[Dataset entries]
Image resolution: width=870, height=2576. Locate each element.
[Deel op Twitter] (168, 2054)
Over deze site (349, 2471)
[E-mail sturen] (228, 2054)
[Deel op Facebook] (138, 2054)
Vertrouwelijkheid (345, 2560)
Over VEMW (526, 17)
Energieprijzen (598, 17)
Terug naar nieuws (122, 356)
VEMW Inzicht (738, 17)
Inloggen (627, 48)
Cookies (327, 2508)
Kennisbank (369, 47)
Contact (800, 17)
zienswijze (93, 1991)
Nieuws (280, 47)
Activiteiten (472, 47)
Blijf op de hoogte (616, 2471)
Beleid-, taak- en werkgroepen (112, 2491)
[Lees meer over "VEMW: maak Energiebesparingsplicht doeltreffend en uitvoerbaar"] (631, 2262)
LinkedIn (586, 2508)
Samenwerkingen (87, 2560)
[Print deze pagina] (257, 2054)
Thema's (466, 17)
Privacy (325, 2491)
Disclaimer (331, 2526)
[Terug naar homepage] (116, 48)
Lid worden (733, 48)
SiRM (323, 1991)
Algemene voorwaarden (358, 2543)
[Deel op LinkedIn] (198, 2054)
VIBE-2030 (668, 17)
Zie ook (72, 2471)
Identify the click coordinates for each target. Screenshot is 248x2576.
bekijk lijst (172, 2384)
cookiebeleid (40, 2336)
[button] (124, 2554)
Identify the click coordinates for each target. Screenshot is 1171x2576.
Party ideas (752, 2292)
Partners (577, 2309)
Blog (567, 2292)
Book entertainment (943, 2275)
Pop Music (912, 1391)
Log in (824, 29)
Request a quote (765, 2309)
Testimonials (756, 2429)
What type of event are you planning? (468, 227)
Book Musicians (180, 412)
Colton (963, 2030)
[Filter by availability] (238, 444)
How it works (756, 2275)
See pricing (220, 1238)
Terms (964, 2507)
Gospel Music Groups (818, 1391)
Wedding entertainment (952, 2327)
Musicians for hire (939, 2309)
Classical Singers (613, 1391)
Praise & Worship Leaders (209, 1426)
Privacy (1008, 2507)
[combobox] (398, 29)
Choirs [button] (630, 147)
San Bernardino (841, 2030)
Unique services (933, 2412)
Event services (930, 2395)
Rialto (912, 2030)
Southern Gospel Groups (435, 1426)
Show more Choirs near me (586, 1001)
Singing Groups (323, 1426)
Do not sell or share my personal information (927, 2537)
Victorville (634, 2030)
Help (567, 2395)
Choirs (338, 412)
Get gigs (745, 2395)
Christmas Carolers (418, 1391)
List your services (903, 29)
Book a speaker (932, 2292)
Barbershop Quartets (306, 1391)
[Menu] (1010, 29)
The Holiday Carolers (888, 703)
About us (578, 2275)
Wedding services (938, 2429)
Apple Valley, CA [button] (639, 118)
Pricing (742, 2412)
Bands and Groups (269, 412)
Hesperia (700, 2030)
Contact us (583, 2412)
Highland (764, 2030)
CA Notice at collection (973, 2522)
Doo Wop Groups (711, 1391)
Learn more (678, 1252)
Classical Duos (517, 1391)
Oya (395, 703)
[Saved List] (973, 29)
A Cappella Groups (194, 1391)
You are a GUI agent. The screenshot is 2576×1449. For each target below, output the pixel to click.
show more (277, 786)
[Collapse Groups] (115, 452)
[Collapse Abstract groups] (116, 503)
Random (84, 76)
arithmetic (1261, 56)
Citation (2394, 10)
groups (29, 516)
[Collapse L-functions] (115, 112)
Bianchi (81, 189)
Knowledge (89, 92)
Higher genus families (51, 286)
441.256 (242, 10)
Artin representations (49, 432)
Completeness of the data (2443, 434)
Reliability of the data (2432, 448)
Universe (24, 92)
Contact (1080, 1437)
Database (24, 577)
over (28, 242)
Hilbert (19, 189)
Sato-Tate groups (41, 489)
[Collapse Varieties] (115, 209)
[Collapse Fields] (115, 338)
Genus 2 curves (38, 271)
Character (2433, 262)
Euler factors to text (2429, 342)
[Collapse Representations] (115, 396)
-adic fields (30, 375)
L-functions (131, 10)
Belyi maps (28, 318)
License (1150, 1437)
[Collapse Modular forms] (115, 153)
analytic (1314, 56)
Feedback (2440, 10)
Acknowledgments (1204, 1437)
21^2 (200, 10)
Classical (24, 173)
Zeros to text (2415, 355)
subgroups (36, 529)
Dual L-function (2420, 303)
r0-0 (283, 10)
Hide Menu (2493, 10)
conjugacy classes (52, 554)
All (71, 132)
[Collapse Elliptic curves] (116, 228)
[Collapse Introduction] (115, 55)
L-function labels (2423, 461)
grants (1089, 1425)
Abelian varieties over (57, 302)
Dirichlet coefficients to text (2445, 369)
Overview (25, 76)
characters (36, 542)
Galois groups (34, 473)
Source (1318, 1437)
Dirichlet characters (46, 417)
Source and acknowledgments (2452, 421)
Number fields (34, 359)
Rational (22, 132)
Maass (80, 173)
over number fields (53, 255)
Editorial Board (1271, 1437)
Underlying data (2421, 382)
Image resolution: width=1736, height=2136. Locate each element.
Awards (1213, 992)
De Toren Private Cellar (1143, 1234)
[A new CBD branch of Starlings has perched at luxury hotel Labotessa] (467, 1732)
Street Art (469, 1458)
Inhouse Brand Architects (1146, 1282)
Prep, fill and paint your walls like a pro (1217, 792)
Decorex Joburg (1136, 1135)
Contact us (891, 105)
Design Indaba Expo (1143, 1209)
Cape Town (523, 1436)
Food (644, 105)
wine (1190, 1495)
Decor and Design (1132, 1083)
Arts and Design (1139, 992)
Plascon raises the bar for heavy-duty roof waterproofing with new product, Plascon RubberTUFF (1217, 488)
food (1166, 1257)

[Task item] Say how many lines of the records include the word "Gospel", and give nothing but the number.

[Exercise result] 2